> _Instruções_
1. Reescreva de forma mais breve, em lista, o parágrafo do texto sobre a pesca na UE que começa por «A UE representa, ainda hoje». Mantenha os factos principais.
2. Prossiga o texto sobre a pesca na UE a partir da última frase apresentada.

> _Excerto do texto_

A UE representa, ainda hoje, o maior mercado mundial de produtos da pesca, detém uma das maiores frotas que arvoram o seu pavilhão e figura, geralmente, entre as três principais potências mundiais em termos de capacidades de captura. A comercialização de produtos da pesca na UE está sujeita a medidas rigorosas no plano da rastreabilidade, da verificação das capturas e da luta contra a pesca INN. Estas regras, ao contribuírem para melhorar a pesca em termos de sustentabilidade ambiental e social, ao aplicarem de forma rigorosa as convenções internacionais e regulamentarem o mercado, ajudam a criar condições que conferem à UE uma vantagem competitiva.

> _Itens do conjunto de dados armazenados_
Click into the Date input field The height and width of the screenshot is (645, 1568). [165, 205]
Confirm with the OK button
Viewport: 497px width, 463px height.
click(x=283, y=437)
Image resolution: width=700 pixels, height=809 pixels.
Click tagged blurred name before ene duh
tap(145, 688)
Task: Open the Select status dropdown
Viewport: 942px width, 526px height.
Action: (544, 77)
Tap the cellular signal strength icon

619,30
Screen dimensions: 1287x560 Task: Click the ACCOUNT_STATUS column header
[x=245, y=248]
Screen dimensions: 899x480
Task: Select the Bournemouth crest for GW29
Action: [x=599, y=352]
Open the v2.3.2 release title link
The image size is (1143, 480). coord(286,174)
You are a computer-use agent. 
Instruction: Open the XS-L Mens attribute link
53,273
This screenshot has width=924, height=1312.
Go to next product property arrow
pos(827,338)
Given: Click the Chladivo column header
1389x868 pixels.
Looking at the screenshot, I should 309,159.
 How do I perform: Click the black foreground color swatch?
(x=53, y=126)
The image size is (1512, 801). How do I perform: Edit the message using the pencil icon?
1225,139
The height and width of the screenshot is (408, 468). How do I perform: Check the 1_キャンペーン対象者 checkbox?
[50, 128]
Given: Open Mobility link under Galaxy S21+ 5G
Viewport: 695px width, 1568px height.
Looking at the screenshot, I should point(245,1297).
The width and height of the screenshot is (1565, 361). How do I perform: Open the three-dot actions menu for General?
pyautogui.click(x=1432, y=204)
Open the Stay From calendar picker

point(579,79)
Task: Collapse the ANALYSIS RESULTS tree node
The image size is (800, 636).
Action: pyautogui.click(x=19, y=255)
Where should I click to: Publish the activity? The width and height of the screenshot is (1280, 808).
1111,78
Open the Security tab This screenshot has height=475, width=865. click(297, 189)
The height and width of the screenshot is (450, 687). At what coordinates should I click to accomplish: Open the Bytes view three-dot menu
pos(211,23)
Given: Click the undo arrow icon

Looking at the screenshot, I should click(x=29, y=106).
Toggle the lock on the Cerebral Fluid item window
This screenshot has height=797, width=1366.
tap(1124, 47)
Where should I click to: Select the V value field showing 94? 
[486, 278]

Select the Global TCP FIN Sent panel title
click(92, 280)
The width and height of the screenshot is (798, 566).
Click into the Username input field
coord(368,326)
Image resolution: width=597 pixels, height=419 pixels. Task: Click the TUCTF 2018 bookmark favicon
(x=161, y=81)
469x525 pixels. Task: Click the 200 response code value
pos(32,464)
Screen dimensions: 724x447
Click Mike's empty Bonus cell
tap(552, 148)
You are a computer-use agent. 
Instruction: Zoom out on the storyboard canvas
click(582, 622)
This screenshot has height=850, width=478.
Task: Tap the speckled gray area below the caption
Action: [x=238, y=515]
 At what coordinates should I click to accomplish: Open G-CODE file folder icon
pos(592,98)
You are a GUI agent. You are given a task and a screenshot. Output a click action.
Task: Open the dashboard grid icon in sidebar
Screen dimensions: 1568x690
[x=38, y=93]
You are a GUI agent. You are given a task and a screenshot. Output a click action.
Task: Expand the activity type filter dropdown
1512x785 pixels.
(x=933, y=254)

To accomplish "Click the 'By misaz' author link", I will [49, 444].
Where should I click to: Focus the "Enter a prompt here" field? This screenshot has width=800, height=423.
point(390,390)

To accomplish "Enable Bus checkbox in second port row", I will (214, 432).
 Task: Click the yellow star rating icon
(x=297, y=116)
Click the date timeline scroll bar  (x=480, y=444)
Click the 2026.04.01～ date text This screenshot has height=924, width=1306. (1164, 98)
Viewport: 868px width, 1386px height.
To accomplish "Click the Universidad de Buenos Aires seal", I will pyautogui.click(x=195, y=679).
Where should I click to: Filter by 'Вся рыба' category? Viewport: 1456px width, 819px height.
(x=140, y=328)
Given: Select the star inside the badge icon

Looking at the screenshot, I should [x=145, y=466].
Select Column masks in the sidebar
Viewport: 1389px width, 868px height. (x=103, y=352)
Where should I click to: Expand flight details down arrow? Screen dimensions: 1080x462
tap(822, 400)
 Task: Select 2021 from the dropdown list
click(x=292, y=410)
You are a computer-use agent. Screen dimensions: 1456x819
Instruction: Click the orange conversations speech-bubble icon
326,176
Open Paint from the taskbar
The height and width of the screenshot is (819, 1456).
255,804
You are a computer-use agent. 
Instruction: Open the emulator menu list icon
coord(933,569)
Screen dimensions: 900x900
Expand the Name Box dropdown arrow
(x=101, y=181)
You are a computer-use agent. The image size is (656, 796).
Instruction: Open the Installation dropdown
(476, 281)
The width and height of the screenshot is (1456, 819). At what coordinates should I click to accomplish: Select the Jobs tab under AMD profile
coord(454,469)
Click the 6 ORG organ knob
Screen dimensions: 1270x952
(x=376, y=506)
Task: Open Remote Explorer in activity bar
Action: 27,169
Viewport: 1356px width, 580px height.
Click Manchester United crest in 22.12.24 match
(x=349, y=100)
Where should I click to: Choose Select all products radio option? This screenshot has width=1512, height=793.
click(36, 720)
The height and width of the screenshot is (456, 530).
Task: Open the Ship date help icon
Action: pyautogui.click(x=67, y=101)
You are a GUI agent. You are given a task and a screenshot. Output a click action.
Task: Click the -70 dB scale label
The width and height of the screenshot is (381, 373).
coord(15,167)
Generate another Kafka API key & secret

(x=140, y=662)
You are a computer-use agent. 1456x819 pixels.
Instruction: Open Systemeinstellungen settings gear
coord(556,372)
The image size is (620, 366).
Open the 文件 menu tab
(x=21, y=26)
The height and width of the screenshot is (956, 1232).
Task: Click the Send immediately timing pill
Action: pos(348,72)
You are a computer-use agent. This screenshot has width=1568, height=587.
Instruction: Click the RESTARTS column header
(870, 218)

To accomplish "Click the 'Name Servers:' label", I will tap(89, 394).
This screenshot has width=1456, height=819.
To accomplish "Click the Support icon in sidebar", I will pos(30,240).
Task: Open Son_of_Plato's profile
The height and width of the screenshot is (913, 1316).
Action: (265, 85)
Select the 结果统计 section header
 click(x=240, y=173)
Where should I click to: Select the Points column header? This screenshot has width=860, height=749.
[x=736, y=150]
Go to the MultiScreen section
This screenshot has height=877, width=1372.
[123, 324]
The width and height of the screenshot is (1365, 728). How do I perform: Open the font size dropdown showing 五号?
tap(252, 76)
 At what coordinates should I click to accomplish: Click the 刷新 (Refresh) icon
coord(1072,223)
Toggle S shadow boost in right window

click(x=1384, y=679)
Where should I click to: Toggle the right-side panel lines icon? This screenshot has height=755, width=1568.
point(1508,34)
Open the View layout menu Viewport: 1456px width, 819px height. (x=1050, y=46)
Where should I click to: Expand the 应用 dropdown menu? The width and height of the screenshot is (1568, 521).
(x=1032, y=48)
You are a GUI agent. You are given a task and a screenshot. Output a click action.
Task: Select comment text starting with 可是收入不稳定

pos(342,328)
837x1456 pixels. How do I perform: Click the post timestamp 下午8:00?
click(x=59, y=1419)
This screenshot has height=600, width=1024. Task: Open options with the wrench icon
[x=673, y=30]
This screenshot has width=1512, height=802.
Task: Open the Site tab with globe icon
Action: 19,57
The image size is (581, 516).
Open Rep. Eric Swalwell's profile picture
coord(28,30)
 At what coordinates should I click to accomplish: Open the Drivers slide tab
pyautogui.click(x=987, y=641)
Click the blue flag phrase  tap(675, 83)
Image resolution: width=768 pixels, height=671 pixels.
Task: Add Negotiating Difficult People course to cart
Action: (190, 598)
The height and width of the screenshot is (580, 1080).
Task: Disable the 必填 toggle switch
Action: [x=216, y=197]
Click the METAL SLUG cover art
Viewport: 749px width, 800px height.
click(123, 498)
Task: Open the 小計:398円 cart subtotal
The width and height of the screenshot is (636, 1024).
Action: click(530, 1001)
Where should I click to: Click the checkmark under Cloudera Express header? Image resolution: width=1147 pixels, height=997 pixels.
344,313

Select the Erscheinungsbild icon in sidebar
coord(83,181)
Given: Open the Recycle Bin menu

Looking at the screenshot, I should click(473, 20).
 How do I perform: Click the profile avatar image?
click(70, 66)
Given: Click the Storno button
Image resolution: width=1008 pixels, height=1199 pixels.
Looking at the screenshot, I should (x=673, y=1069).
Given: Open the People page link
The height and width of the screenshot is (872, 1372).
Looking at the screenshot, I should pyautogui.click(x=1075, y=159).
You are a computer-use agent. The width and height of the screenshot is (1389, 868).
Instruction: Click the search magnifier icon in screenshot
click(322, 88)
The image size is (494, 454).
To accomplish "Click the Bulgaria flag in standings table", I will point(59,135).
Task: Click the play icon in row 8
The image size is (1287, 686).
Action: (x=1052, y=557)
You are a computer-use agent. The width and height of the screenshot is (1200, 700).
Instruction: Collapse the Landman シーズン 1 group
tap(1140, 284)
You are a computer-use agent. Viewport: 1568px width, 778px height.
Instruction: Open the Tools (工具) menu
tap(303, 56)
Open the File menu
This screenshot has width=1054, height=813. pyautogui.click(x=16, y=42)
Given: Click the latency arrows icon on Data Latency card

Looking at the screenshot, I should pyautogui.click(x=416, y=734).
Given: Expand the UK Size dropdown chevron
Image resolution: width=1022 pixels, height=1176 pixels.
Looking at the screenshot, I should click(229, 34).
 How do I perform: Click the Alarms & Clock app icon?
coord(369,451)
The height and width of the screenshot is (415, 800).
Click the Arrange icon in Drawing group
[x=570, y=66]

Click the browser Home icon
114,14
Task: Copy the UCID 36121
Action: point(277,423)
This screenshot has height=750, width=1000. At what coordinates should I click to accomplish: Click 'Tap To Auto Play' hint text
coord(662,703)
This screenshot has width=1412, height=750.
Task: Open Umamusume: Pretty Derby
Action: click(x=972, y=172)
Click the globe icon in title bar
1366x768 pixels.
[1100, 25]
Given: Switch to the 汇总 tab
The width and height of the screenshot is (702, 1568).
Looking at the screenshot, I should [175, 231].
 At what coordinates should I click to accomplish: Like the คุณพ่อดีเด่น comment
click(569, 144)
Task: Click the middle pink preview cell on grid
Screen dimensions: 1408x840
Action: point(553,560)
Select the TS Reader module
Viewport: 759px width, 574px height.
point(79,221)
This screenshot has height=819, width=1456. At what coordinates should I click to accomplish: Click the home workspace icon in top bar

> _Lista de respostas_
1.
- A UE é o maior mercado mundial de produtos da pesca, tem uma das maiores frotas com o seu pavilhão e costuma figurar entre as três maiores potências em capacidade de captura.
- Na UE, a comercialização destes produtos está sujeita a medidas rigorosas de rastreabilidade, verificação das capturas e luta contra a pesca INN.
- Estas regras melhoram a sustentabilidade ambiental e social da pesca, aplicam as convenções internacionais e regulam o mercado. Assim, conferem à UE uma vantagem competitiva.

2.
Em setembro deste ano, o Conselho Consultivo para a Frota de Longa Distância organizou uma conferência de dois dias sobre a implementação da dimensão externa da PCP, para a qual convidou um vasto leque de partes interessadas da UE e de países terceiros, nomeadamente da África Ocidental e do Oceano Índico. As recomendações resultantes da conferência[5] preconizam, entre outros, os seguintes aspetos:

•  A melhoria da transparência nas atividades de pesca;

•  A adoção de uma abordagem regional em matéria de gestão das pescas, que promova a harmonização das condições de acesso das frotas estrangeiras às ZEE de países terceiros;

•  O desenvolvimento de um quadro de sustentabilidade para empresas conjuntas, no quadro da aplicação dos APPS;

•  A necessidade de os Estados de bandeira e os Estados costeiros se empenharem profundamente, a nível político, na luta contra a pesca INN;

•  A melhoria da oferta de pescado para assegurar a segurança alimentar, apoiando, para tal, o trabalho das mulheres no setor das pescas.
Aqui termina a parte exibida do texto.